[TASK DATA]
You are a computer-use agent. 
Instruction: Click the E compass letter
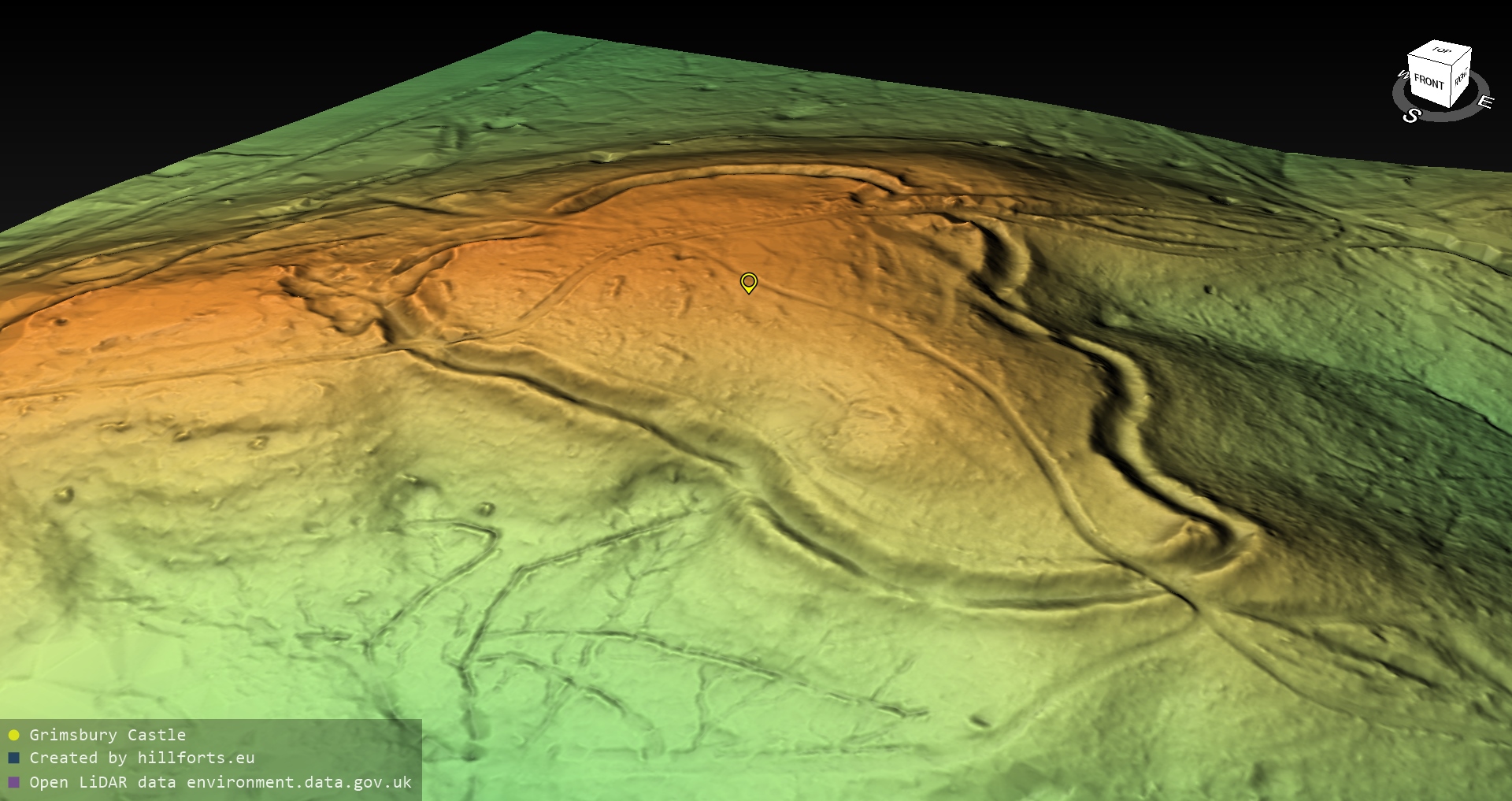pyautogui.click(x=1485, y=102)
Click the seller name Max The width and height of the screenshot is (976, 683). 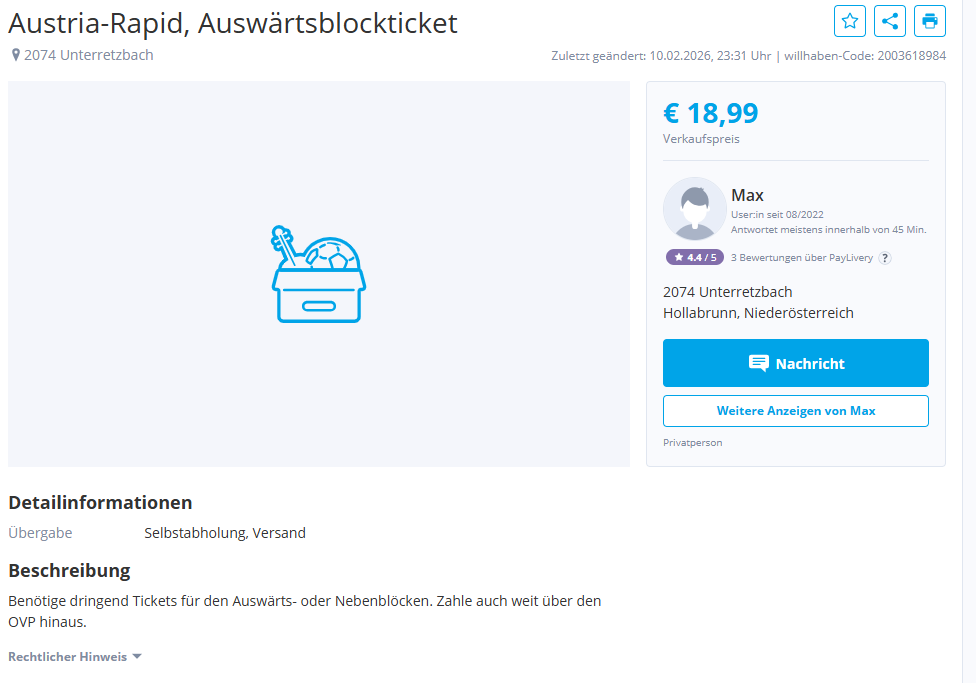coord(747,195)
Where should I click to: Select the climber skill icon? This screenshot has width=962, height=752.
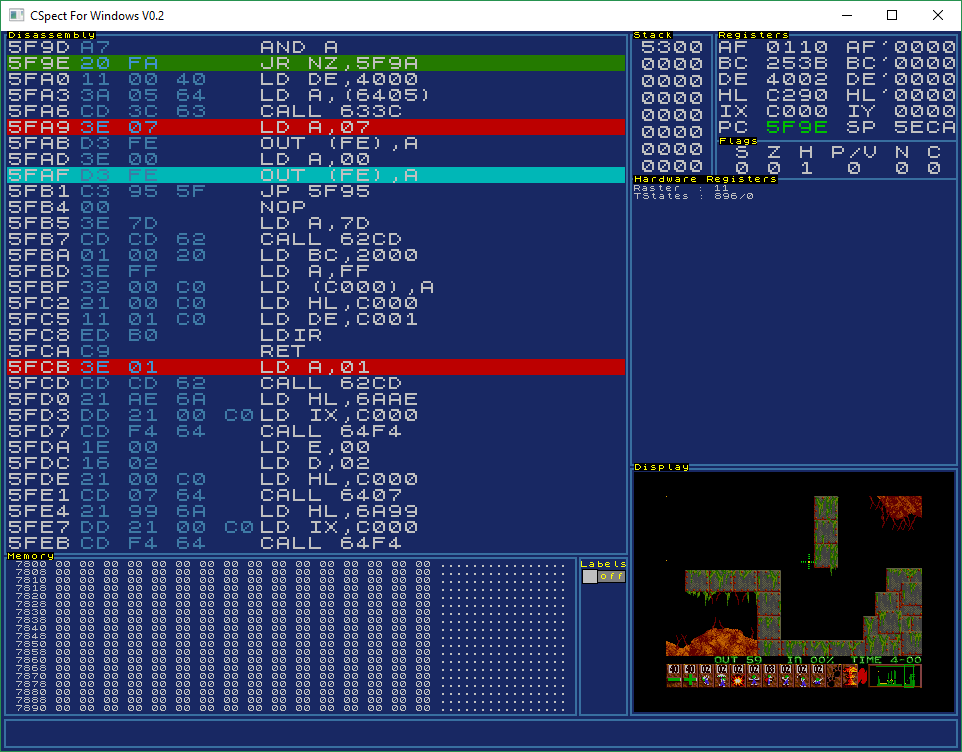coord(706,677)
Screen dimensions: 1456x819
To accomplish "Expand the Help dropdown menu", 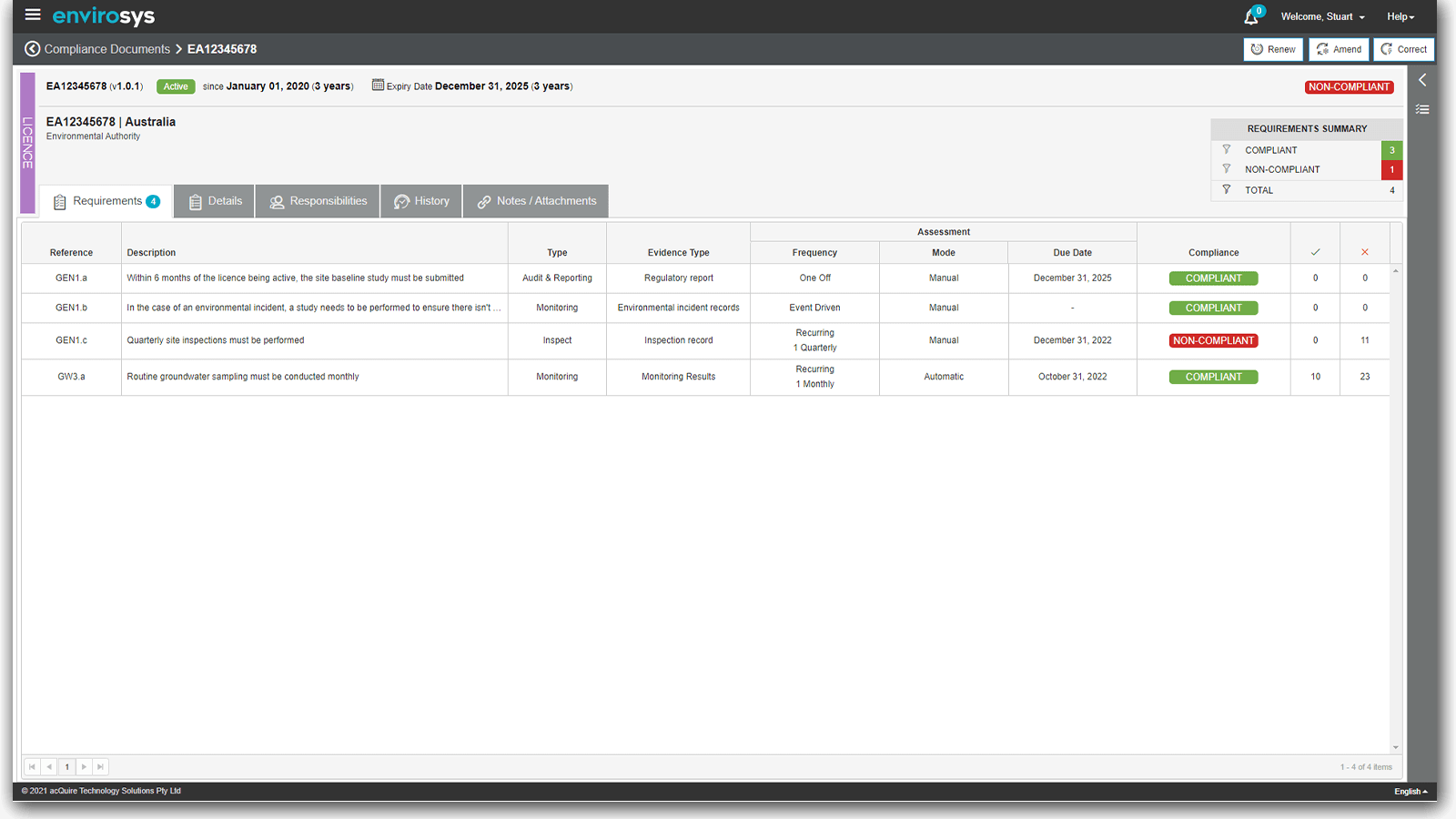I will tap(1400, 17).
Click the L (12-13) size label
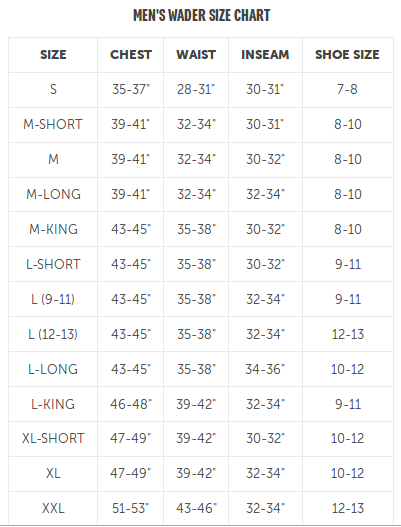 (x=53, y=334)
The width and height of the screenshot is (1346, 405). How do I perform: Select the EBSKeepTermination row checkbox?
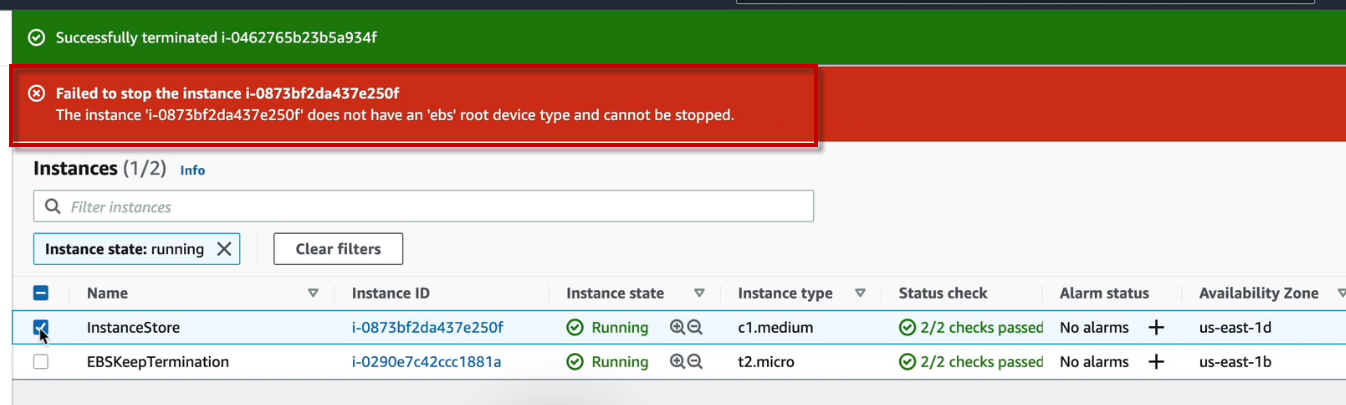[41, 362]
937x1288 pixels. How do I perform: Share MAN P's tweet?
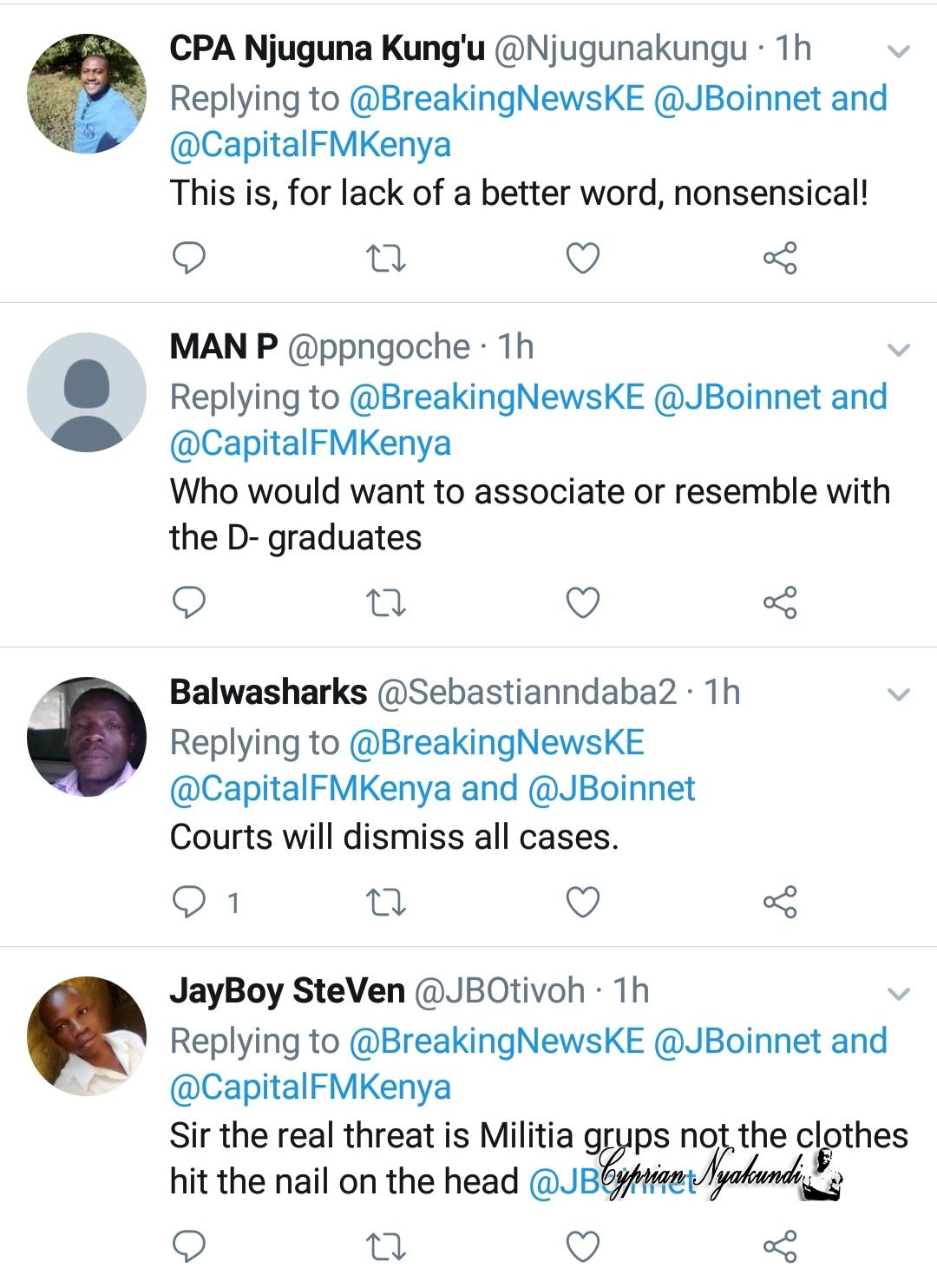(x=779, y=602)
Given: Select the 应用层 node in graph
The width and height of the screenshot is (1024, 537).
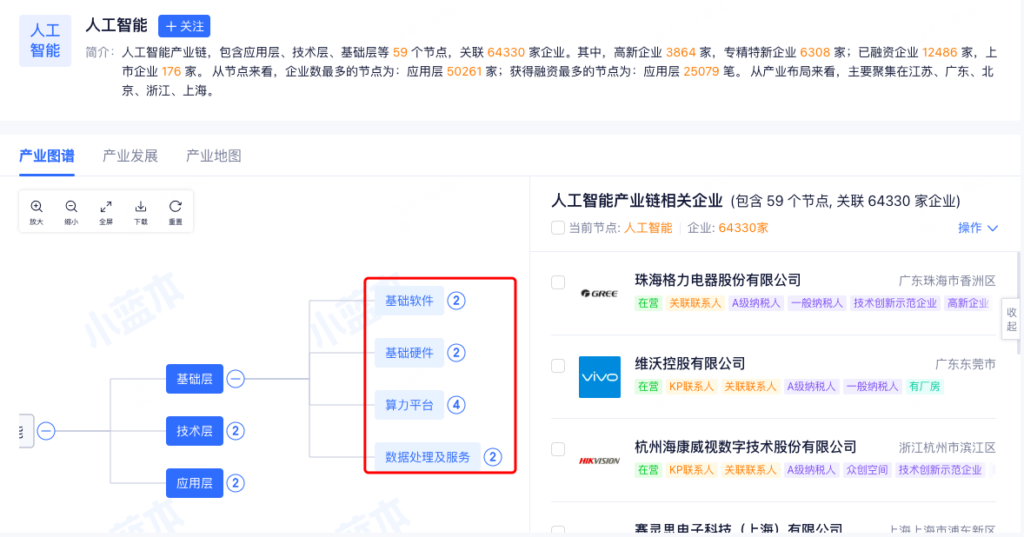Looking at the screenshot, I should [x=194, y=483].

[EXERCISE DESCRIPTION]
From the line with "937x1288 pixels. How" down to the end of the entries, retype each line exactly as written, but drop the pictures.

[EXERCISE SOLUTION]
937x1288 pixels. How do I perform: Share MAN P's tweet?
(x=779, y=602)
Given: Select the 应用层 node in graph
The width and height of the screenshot is (1024, 537).
Looking at the screenshot, I should [x=194, y=483].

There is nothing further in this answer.